Optimizations
- Improved performance of Level 2 rocBLAS GEMV on gfx90a GPU for non-transposed problems having small matrices and larger batch counts. Performance enhanced for problem sizes when m and n <= 32 and batch_count >= 256.
- Improved performance of rocBLAS syr2k for single, double, and double-complex precision, and her2k for double-complex precision. Slightly improved performance for general sizes on gfx90a.
Added
- Added bf16 inputs and f32 compute support to Level 1 rocBLAS Extension functions axpy_ex, scal_ex and nrm2_ex.
Deprecated
- trmm inplace is deprecated. It will be replaced by trmm that has both inplace and out-of-place functionality
- rocblas_query_int8_layout_flag() is deprecated and will be removed in a future release
- rocblas_gemm_flags_pack_int8x4 enum is deprecated and will be removed in a future release
- rocblas_set_device_memory_size() is deprecated and will be replaced by a future function rocblas_increase_device_memory_size()
- rocblas_is_user_managing_device_memory() is deprecated and will be removed in a future release
Removed
- is_complex helper was deprecated and now removed. Use rocblas_is_complex instead.
- The enum truncate_t and the value truncate was deprecated and now removed from.

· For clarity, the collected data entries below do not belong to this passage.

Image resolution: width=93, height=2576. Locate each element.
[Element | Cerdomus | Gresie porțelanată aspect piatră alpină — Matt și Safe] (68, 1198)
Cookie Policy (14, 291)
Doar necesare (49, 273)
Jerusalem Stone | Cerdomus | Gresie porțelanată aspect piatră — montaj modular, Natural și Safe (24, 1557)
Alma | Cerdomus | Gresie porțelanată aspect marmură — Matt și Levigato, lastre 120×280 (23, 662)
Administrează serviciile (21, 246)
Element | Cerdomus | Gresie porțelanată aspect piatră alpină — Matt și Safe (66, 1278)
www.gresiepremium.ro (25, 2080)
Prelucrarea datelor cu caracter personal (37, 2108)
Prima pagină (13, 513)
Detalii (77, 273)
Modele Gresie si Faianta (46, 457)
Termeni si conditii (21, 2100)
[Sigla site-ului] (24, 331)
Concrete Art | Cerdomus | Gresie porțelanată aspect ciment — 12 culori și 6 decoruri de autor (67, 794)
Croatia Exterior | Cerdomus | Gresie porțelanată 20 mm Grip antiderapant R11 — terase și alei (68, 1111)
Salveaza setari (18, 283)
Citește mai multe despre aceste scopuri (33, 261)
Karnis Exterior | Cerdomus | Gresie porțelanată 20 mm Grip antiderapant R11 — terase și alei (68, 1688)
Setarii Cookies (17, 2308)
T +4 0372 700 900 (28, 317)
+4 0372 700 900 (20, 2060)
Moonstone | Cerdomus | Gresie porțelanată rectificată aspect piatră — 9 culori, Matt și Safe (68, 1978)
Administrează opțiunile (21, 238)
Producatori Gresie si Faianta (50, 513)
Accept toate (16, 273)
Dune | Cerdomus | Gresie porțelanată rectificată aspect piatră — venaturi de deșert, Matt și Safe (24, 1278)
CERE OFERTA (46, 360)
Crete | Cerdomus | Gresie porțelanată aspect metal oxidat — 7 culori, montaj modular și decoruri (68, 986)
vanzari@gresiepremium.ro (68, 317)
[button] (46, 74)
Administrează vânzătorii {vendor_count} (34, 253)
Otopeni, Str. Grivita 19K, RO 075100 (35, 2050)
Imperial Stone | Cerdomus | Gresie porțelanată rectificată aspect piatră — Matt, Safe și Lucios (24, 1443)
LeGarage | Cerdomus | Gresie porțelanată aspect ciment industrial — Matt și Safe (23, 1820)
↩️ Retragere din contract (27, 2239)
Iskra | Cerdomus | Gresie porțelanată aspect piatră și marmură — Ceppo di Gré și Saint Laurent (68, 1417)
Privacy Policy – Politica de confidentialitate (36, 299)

It was replaced by rocblas_truncate_t and rocblas_truncate, respectively.
- rocblas_set_int8_type_for_hipblas was deprecated and is now removed.
- rocblas_get_int8_type_for_hipblas was deprecated and is now removed.
Dependencies
- build only dependency on python joblib added as used by Tensile build
- fix for cmake install on some OS when performed by install.sh -d --cmake_install
Fixed
- make trsm offset calculations 64 bit safe
Changed
- refactor rotg test code